··· Предоставленный текст

Добавить в цитаты Настройки чтения

Страница 41 из 60

Второй составляющей корня российских государей было крещение Руси Владимиром Святым, третьей — венчание Владимира Мономаха венцом константинопольского императора. Непосредственно в связи с этим Алексей и патриарх Иосиф в два голоса характеризовали достижения Михаила Романова, который: 1) сохранил крепкое благочестие и веру; 2) устроил всем православным покой, тишину и благоденствие, благодаря чему страна при нем процвела свыше «всех великих государств»; 3) прославил свое имя среди всех великих христианских и мусульманских государей, так что друзья и недруги пожелали с ним мира, а многие народы вошли ему в подданство.

······
··· Строки данных

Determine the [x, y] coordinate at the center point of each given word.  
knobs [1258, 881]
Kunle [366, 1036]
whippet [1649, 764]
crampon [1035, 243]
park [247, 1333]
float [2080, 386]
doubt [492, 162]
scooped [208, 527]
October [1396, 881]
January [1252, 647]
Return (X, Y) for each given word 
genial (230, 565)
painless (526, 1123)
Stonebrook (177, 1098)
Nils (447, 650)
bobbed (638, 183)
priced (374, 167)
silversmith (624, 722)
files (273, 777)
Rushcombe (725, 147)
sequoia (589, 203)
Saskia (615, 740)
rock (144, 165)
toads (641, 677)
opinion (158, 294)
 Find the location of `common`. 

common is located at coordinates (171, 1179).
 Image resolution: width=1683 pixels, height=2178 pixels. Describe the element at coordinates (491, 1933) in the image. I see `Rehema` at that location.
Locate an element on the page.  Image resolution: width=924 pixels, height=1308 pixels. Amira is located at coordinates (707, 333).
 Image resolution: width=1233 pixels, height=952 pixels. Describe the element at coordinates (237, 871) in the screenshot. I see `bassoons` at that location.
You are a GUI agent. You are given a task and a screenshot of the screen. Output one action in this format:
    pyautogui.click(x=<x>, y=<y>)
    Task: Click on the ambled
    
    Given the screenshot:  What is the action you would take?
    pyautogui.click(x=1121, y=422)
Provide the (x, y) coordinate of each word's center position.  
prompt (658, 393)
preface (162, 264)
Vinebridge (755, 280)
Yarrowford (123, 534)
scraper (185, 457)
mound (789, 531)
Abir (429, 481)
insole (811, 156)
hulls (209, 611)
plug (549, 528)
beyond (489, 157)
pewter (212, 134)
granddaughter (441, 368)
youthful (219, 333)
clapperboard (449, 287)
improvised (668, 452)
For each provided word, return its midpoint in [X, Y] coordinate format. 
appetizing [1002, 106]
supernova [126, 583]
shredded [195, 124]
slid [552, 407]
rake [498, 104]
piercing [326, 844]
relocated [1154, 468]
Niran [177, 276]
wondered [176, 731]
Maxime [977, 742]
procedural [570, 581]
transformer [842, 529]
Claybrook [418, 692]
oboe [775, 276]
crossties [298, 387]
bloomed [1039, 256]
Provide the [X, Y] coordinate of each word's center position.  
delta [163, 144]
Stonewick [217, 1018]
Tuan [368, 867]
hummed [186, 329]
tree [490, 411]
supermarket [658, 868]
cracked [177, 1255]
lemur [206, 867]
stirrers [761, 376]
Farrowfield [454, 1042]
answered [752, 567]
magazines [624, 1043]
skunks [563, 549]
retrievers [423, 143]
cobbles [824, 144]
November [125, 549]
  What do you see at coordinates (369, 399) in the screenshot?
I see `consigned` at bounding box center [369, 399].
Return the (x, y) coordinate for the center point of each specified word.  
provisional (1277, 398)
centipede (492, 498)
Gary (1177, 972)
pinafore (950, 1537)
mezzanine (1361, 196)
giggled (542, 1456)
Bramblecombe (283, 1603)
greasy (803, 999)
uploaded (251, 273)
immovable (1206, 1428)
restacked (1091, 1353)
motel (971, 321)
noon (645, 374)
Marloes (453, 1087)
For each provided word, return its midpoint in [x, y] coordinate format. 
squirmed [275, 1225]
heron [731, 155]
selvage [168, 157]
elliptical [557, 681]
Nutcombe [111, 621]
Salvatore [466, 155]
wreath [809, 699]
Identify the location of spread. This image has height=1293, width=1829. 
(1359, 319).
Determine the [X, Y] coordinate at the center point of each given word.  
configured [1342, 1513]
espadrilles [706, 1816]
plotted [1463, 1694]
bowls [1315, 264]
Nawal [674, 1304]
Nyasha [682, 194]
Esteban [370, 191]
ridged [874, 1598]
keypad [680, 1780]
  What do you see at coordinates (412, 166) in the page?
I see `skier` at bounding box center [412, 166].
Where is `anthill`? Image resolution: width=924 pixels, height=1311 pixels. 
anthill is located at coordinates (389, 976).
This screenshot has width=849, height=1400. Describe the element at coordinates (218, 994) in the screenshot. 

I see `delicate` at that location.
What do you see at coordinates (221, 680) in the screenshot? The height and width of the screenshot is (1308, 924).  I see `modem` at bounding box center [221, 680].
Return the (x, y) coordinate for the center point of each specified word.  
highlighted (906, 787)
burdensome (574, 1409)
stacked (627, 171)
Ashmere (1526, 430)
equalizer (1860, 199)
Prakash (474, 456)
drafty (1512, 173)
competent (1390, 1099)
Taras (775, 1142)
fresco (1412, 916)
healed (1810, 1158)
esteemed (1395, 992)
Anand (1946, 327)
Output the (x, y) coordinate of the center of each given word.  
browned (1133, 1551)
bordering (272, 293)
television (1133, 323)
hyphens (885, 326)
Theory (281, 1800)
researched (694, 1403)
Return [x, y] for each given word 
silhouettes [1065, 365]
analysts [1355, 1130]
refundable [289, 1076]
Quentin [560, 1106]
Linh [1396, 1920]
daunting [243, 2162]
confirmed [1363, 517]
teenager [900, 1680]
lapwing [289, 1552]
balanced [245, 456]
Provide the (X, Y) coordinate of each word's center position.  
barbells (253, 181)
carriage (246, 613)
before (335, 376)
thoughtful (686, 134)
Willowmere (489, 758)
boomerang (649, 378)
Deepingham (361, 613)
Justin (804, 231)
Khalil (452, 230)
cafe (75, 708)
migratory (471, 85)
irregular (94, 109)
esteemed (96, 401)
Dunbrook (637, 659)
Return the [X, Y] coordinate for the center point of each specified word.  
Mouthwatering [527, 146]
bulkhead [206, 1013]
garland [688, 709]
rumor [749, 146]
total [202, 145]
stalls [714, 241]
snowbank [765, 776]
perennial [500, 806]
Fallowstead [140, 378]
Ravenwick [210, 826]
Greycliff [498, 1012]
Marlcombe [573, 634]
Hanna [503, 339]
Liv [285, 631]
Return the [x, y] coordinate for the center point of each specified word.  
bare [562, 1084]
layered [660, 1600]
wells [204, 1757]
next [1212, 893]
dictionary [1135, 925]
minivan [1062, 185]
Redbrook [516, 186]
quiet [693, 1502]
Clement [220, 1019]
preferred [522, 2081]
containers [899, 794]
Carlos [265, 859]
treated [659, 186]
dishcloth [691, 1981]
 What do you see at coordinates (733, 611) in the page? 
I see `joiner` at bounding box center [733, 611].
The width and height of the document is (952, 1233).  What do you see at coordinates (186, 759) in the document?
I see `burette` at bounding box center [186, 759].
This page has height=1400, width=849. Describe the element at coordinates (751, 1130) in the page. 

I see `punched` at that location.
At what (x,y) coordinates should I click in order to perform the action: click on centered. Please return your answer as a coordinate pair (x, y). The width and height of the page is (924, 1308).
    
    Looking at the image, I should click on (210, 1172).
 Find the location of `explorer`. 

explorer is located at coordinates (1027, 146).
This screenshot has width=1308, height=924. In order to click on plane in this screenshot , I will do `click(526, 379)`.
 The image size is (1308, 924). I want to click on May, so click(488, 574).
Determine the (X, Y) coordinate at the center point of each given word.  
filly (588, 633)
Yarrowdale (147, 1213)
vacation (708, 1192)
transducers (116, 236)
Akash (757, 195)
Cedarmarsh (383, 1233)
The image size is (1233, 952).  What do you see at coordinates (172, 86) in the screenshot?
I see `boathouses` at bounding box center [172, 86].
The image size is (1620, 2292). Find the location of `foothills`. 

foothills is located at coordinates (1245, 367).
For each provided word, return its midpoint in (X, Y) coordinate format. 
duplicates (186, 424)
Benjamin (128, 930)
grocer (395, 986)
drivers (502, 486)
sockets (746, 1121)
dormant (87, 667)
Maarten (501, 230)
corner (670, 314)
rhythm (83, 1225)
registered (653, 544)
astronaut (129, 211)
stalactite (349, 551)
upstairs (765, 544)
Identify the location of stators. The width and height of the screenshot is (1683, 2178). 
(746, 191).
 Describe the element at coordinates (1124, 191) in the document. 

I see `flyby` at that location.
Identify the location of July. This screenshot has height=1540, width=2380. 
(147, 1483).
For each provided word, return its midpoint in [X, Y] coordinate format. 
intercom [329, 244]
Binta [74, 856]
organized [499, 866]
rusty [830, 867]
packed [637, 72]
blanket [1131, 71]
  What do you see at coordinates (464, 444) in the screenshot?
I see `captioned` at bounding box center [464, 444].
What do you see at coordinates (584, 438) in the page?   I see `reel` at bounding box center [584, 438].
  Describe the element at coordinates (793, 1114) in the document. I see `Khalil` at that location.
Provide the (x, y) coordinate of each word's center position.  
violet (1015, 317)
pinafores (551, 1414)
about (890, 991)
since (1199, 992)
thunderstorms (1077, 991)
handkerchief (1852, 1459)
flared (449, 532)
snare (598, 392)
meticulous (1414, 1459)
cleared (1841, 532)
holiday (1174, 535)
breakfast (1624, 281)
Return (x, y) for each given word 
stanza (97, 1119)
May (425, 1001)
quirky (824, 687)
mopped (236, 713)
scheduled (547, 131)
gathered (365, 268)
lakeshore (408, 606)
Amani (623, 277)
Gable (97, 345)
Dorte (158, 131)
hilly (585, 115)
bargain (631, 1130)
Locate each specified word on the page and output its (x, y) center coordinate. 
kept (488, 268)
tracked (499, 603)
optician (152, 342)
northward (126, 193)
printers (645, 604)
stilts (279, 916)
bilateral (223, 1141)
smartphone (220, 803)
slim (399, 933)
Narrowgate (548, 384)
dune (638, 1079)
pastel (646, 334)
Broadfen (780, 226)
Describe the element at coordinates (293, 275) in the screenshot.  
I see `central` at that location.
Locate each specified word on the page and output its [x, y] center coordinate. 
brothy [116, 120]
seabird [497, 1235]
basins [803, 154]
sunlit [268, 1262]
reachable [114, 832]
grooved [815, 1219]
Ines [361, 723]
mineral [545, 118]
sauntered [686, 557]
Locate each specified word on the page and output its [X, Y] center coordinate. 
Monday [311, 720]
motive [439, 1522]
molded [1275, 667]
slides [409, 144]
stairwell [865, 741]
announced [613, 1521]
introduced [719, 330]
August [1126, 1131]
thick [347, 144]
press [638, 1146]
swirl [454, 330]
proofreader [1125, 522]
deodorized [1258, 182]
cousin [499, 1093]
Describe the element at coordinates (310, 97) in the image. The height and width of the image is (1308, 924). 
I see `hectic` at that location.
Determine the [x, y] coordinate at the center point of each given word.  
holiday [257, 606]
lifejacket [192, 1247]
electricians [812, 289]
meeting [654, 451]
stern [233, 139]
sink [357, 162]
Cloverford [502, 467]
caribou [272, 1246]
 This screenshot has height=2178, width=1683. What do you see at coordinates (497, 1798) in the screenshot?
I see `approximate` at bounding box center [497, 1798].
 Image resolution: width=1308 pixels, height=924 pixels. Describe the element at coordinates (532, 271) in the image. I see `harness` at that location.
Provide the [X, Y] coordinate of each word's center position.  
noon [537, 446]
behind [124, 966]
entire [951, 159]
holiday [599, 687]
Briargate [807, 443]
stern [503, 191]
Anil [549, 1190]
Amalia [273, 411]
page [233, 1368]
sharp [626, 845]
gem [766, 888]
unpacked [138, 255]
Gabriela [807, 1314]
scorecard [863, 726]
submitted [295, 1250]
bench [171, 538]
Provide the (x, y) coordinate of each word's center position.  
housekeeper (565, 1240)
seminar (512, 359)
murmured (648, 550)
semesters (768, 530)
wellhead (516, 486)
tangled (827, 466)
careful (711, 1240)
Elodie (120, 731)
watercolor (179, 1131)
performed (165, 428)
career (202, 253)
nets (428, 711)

······

__Выполните задание__:
Ответьте на вопросы по тексту.
(а) Что текст называет второй составляющей корня российских государей?
(б) Кто вместе с Алексеем характеризовал достижения Михаила Романова?
(в) Свыше каких государств, по словам Алексея и патриарха, процвела страна при Михаиле?
Опирайтесь только на текст.

__Решённое задание__:
(а) Крещение Руси Владимиром Святым.
(б) Патриарх Иосиф.
(в) Свыше «всех великих государств».